== ABOUT THIS TASK ==
The lines to copy are those holding the string "will" in the entries below.

___ DATA IN THIS EXERCISE ___

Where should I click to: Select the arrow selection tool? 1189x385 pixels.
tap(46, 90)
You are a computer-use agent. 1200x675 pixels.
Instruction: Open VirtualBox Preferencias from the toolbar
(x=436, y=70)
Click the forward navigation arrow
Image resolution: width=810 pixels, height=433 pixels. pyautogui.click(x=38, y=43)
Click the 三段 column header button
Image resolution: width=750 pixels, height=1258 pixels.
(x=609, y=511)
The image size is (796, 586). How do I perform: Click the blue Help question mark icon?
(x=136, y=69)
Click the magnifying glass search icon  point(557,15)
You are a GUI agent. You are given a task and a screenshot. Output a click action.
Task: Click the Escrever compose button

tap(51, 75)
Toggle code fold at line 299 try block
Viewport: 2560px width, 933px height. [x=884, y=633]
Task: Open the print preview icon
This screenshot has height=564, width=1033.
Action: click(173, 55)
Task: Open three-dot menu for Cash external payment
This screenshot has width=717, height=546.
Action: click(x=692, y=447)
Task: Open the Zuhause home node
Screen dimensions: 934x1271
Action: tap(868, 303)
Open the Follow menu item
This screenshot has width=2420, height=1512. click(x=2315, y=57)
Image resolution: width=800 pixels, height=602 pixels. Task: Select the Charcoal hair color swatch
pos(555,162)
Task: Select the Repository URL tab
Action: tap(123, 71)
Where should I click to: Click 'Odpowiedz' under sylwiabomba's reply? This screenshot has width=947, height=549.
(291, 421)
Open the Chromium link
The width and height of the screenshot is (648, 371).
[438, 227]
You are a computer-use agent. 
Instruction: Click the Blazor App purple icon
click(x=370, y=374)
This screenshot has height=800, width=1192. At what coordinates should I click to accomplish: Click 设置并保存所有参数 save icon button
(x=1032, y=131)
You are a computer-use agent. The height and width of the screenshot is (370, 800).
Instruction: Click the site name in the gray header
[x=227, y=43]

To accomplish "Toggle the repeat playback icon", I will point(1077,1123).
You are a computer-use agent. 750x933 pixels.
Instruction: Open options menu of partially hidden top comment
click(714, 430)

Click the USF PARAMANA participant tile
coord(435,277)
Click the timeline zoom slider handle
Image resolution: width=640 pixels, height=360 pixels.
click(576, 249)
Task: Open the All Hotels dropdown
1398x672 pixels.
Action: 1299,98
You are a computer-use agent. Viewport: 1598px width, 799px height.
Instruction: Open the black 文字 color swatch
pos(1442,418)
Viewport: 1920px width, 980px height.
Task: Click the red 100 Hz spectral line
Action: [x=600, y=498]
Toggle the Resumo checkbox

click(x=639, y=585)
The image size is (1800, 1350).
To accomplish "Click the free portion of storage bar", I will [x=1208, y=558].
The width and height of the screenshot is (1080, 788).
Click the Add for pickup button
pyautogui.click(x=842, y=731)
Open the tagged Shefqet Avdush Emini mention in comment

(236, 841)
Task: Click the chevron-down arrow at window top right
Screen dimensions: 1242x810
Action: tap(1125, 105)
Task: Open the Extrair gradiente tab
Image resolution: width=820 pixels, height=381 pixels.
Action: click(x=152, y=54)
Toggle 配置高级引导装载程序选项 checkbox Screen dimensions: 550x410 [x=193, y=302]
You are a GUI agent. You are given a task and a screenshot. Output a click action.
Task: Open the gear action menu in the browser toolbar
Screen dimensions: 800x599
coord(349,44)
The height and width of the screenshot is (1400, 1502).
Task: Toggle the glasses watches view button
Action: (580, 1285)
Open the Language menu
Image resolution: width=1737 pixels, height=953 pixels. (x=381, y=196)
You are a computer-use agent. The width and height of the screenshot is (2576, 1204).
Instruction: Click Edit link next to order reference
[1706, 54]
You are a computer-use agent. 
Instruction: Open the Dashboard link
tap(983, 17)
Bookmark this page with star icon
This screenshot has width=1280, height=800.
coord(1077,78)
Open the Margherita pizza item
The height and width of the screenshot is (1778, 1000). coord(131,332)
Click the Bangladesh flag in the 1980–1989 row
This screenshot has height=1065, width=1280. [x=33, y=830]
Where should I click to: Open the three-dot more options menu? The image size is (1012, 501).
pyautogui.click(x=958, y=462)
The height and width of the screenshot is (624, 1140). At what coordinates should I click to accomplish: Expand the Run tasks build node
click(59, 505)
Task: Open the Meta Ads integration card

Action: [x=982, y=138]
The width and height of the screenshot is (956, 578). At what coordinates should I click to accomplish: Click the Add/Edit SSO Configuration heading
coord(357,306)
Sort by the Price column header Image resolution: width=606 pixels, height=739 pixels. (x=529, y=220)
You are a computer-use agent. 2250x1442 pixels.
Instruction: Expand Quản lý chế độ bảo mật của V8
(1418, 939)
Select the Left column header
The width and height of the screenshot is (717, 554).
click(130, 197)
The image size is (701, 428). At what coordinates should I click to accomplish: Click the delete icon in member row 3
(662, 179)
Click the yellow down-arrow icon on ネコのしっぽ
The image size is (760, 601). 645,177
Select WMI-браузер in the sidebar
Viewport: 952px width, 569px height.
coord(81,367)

___

== RESPONSE TO THE TASK ==
To accomplish "Toggle the repeat playback icon", I will point(1077,1123).
To accomplish "Click the free portion of storage bar", I will [x=1208, y=558].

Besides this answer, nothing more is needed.